The air and the fuel gas are uniformly mixed, so that the combustion temperature is more uniform, the combustion peak temperature is reduced, and the generation of thermal nitrogen oxides is further reduced. The air quantity of the outer air channel is reduced, so that the flow speed of the inner air can be increased, the capability of entrainment of smoke is improved, the air and the fuel gas are prevented from being mixed too early, the radial fuel gas is penetrated out, the thick combustion is formed, and the NOx is reduced. Through adjusting the air speed, the length and the diameter of the flame can be adjusted, so that the flame is more suitable for a hearth, NOx is reduced on the premise of preventing the phenomenon of flushing the furnace wall, and the thermal efficiency can be improved.

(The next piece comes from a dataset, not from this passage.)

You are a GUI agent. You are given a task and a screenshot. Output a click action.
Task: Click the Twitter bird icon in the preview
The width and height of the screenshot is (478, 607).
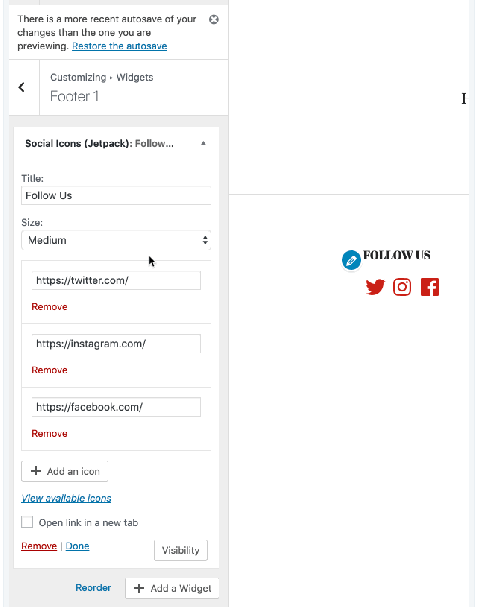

Although embodiments of the present utility model have been shown and described, it will be understood by those skilled in the art that various changes, modifications, substitutions and alterations can be made hereto without departing from the spirit and scope of the utility model as defined by the appended embodiments and equivalents thereof.

Claims (6)

1. Novel hydrogen-rich low nitrogen combustor gas and laryngeal combination device, including outer laryngeal (1), its characterized in that: the end face of the outer throat (1) is fixedly connected with an outer throat shrinkage opening (11), an inner throat (3) is arranged in the outer throat (1), an outer air channel (2) is formed between the outer throat (1) and the inner throat (3), the end face of the inner throat (3) is fixedly connected with an inner throat shrinkage opening (31) which is matched with the outer throat shrinkage opening (11), a flame stabilizing disc (9) is arranged in the inner throat (3), an inner air channel (5) is formed between the outer wall of the flame stabilizing disc (9) and the inner wall of the inner throat (3), a plurality of outer gas guns (4) are installed in the inner air channel (5) at equal intervals in a circumferential shape, outer gas gun radial nozzles (41) are arranged at the front positions of the end faces of the outer gas guns (4) located at the inner throat shrinkage ports (31), and a central gas gun (8) is installed in the flame stabilizing disc (9).

2. The novel hydrogen-rich low-nitrogen burner gas and throat combination device according to claim 1, wherein: the middle-layer gas guns (7) are equidistantly arranged at the positions, around the central gas gun (8), of the end faces of the flame stabilizing plates (9), and central air channels (6) are arranged at the positions, around the middle-layer gas guns (7), of the end faces of the flame stabilizing plates (9).

3. The novel hydrogen-rich low-nitrogen burner gas and throat combination device according to claim 2, wherein: the end faces of the flame stabilizing discs (9) are positioned between the middle-layer gas guns (7) at equal intervals, the swirl blades (91) are fixedly connected to the end faces of the flame stabilizing discs (9), and the flame stabilizing disc cooling holes (92) are formed in the end faces of the flame stabilizing discs (9) between the central gas guns (8) and the middle-layer gas guns (7) at equal intervals.

4. The novel hydrogen-rich low-nitrogen burner gas and throat combination device according to claim 1, wherein: the outer throat constriction (11) and the inner throat constriction (31) are elastic.

5. The novel hydrogen-rich low-nitrogen burner gas and throat combination device according to claim 1, wherein: the section of the inner throat shrinkage (31) is one of a bevel shape or an inclined shape.

6. The novel hydrogen-rich low-nitrogen burner gas and throat combination device according to claim 1, wherein: the radial nozzle (41) of the outer-layer gas gun is one of convex or concave.